The gatekeeper, said Rick Walsworth, director and general
manager of Com21 Inc., serves as the "circuit manager" that negotiates for
bandwidth so that voice calls can be made and that identifies the end points of a call.
WILL IT WORK?
There are still several important technical issues to be
addressed before cable subscribers can pull the plug on their local telephone companies.
The No. 1 one issue that must be in place before
implementing VoIP is making sure that the HFC network is sturdy, two-way and symmetrical,
said Rob Milne, vice president of engineering for Vienna Systems Inc.'s client division.
"Packet loss has to be very low," Milne said. A
network signal-to-noise ratio of 15 decibels is preferred.
"Just because you have a two-way network that can do
Internet traffic, it doesn't mean that it can do voice," Milne said.
Packet loss with voice data results in latency, which can
make for broken voice transmissions. A delay of less than 250 milliseconds is what's
considered "toll-quality" voice transmission.

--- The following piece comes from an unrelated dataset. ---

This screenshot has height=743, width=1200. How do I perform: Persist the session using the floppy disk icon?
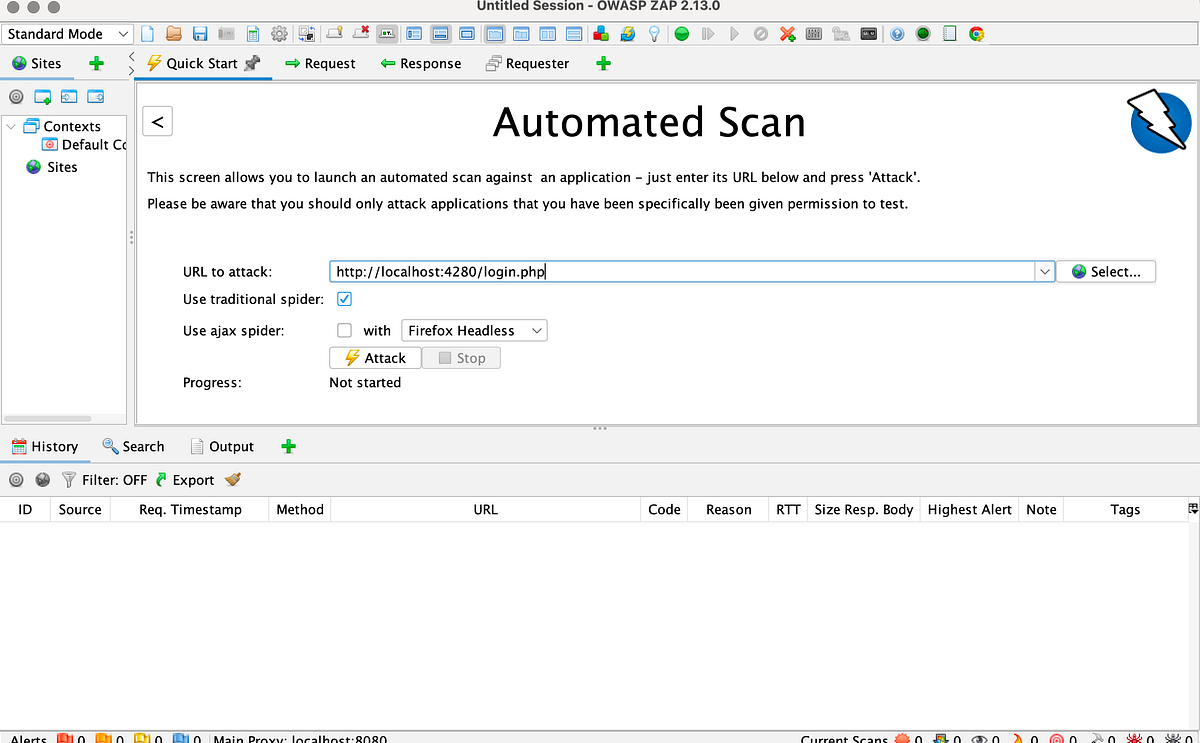click(x=199, y=33)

Powering is another issue. MSOs envision IP telephony as
"lifeline," meaning that the service stays up even when the power is down. Plus,
while today's cable-phone equipment -- the circuit-switched flavor -- was designed with
ever-decreasing power draws, the situation is not the same with cable modems and digital
set-tops.
Those devices, noted Jim Lakin, vice president of marketing
for Arris Interactive, were simply not designed to be frugal with power. That's because
operators never envisioned a need for the set-top box or cable modem to stay on when the
power was off, because they assumed that the TV and/or personal computer would also be
inoperable in lost-power situations.
The additional powering needs of cable modems and set-tops,
in turn, boost the amount of power needed on the cable plant. And lifting an HFC network
from 60 to 90 volts is an expensive proposition, MSOs said, although most are already in
the throes of doing so.
Operators are already examining battery-power options for
subscribers' homes as they enter into market trials of VoIP.
And clearly, VoIP is not ready to displace the local phone
company for lifeline telephony with extra features that are now standard fare for many
telephone customers, such as CLASS (custom local-area signaling service) features like
emergency 911, operator services, call waiting, conferencing and caller ID.